Sequence alignment of various coronaviral PLP2s. Group 1, HCoV-229E and HCoV-NL63; group 2, MHV, SARS-CoV, MERS-CoV, HCoV-OC43, and HCoV-HKU1; group 3, IBV. The BL2 loop residues are boxed in green. Purple stars, catalytic triad residues; orange ovals, residues of MHV PLP2 that may be involved in important interactions with Ub. Accession numbers are as follows: MHV PLP2, P0C6V0; SARS-CoV PLpro, AEA10816.1; MERS-CoV PLpro, YP_007188578.1; HCoV-OC43, NP_937947.21; HCoV-HKU1, YP_460024.1; HCoV-229E, AGT21365.1; HCoV-NL63, AFD98832.1; IBV, P0C6V5.1. The alignment was performed using Clustal Omega. The figure was generated using ESPript (67). Same residues are shaded in red, and conserved residues are shown in red.

FIGURE 7.

Packing of MHV PLP2 around residues Tyr¹⁸²⁴ and Phe¹⁸¹². A, the packing of the PLP2 fingers domain around Tyr¹⁸²⁴ shown in a space-filling view (green, carbon; red, oxygen; blue, nitrogen; gray, hydrogen). Ub is shown as a cartoon in yellow. B, the packing of Phe¹⁸¹² from PLP2 against the Ile⁴⁴–Val⁷⁰ patch from Ub shown in a space-filling view. The color code is the same as in A, except carbon atoms of Ile⁴⁴ and Val⁷⁰ are shown in yellow.

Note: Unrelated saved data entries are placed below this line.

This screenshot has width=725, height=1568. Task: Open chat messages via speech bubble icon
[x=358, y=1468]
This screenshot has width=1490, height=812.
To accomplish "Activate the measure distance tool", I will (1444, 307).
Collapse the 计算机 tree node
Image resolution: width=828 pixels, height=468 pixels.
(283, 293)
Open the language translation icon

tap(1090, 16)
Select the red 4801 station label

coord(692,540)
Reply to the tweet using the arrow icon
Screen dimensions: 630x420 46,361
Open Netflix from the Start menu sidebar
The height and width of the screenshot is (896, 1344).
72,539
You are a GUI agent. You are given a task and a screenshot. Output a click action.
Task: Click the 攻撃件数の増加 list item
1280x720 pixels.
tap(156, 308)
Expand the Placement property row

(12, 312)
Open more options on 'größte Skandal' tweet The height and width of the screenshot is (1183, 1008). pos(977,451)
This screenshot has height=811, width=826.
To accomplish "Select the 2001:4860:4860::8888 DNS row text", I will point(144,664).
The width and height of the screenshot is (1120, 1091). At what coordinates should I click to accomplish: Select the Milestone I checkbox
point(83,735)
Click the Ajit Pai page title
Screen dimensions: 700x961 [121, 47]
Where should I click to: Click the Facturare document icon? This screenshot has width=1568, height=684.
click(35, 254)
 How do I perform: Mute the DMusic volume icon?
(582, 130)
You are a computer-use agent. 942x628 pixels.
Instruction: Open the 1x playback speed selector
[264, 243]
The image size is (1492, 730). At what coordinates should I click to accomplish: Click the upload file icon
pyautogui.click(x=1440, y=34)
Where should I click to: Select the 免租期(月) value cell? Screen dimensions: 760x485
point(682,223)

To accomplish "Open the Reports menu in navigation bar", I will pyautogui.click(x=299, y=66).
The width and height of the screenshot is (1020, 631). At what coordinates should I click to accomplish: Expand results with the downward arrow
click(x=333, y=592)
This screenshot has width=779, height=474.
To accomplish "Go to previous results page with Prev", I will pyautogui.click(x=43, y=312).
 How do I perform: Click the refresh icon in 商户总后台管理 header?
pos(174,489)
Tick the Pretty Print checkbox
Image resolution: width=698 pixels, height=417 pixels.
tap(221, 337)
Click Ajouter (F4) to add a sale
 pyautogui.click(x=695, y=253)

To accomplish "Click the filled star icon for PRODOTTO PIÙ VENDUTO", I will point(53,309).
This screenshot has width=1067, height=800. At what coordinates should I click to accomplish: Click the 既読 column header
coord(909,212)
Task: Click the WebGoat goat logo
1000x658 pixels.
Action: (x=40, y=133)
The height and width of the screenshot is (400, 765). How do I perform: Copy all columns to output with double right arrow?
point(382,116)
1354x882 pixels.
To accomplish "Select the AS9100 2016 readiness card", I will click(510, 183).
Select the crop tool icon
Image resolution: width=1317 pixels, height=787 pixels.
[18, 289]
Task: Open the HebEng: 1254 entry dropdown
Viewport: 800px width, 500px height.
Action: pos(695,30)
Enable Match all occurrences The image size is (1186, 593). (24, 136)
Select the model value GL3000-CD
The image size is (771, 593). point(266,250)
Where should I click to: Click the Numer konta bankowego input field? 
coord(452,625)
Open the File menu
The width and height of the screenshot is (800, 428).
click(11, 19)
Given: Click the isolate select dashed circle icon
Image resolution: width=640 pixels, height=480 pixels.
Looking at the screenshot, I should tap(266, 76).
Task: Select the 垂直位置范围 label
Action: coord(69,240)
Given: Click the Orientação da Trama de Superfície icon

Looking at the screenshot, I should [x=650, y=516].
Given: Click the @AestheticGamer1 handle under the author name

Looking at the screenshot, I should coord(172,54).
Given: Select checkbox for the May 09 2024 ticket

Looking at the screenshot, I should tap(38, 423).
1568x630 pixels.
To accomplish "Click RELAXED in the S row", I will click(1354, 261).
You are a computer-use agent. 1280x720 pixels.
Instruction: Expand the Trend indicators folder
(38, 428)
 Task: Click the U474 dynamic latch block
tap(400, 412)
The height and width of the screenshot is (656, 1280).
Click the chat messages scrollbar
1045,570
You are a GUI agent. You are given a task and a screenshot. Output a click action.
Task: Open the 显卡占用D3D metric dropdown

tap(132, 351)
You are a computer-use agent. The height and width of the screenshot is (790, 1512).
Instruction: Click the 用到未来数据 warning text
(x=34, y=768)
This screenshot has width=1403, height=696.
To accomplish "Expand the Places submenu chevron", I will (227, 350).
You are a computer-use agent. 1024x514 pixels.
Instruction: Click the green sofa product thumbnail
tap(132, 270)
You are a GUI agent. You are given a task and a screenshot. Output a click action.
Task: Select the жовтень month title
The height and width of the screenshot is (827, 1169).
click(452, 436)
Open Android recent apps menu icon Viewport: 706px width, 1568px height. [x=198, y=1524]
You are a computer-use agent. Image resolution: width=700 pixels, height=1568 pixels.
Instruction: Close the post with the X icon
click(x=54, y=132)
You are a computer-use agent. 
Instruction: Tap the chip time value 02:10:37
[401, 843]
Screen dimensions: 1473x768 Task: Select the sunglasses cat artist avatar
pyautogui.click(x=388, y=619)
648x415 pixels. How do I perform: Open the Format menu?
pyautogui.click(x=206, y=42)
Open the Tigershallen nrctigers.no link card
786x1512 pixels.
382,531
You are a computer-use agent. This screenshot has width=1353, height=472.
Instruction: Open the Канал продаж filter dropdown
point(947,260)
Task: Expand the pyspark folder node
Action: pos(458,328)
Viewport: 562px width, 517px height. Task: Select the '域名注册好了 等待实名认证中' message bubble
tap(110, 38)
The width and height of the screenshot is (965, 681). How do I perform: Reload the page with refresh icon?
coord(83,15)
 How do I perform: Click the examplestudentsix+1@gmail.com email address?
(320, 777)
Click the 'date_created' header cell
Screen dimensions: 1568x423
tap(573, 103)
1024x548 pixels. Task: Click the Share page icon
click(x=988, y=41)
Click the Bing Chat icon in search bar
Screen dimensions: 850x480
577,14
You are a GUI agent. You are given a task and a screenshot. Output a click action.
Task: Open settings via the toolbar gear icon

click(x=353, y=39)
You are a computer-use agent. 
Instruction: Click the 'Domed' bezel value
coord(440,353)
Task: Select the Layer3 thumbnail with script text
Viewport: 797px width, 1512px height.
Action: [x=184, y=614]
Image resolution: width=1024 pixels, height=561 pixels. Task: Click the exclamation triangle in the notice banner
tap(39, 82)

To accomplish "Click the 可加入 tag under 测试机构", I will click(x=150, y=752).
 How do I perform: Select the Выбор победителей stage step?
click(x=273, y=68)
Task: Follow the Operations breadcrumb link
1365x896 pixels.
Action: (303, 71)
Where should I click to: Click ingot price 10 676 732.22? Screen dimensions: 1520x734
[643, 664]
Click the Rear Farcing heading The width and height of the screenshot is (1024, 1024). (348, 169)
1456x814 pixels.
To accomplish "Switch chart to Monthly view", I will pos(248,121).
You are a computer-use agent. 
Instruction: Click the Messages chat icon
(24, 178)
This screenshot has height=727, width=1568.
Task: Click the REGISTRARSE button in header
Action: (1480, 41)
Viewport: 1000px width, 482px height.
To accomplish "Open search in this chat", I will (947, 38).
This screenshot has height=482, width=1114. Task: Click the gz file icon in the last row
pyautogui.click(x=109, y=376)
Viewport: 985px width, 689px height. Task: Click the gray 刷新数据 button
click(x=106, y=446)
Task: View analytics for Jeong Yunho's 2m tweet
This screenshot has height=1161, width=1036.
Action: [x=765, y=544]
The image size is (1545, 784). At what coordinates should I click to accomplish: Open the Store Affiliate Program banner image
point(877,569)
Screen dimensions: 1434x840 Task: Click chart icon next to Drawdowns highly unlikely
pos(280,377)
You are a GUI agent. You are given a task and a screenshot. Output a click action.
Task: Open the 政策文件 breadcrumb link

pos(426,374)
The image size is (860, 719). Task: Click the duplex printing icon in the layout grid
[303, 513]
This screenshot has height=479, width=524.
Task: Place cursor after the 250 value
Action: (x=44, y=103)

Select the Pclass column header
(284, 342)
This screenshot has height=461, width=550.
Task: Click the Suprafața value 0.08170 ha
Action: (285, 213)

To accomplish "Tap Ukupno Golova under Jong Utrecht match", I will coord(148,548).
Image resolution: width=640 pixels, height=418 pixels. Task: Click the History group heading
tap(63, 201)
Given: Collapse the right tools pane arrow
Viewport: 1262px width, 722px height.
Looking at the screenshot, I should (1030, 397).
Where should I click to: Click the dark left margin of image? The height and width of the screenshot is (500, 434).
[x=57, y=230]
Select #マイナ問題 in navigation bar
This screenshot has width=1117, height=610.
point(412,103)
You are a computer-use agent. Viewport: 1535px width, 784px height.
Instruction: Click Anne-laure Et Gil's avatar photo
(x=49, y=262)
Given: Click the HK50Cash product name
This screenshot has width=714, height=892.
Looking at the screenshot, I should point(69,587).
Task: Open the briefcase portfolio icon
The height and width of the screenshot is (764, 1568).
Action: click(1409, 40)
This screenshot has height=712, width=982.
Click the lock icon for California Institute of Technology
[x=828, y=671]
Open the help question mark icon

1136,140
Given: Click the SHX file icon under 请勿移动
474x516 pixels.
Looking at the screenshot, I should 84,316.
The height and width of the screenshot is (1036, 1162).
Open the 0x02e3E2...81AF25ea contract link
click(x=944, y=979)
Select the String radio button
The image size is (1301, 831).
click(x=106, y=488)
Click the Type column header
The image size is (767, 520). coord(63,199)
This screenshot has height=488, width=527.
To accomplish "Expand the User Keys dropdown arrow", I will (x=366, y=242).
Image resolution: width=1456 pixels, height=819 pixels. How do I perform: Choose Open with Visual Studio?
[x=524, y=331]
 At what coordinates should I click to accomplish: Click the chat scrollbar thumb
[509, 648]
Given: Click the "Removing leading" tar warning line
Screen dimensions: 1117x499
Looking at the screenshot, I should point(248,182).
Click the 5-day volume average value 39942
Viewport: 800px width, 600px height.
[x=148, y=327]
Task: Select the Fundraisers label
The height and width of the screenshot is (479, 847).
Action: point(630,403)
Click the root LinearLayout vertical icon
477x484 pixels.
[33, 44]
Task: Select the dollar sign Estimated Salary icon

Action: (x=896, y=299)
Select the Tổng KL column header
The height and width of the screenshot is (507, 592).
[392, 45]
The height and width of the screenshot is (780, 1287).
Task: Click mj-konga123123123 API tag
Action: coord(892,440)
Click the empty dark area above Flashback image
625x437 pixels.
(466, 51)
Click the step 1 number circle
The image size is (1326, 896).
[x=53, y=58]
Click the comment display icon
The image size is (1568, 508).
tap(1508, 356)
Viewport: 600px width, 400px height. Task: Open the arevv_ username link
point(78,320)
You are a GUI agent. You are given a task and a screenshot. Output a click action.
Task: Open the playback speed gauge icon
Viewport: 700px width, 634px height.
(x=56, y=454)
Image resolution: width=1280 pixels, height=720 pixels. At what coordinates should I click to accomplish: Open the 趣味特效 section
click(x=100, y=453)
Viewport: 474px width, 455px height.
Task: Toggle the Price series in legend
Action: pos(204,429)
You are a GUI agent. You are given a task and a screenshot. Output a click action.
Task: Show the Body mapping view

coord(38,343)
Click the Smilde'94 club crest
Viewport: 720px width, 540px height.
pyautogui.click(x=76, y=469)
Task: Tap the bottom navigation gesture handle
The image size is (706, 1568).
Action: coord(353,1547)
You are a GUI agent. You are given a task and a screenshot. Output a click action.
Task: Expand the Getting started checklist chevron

C, temperature inactivation of PLP2+ mutant Y1824A. The activity of WT PLP2+ and two PLP2+ mutants (Y1824F and Y1824A) were measured after incubation at 30 °C for different time periods and then normalized to the activity at 0 min. Error bars, S.D.

FIGURE 8.

Interferon antagonism activity of MHV PLP2+ wild type and mutants. HEK293T cells were transfected with plasmids expressing either the WT, the catalytic mutant (CA), or the indicated PLP2+ mutants and plasmids expressing IFNβ-luc, Renilla-luc, and N-RIG-I. At 16 h post-transfection, cells were lysed, and luciferase activity was measured. Experiments were performed in triplicate. Error bars, S.D.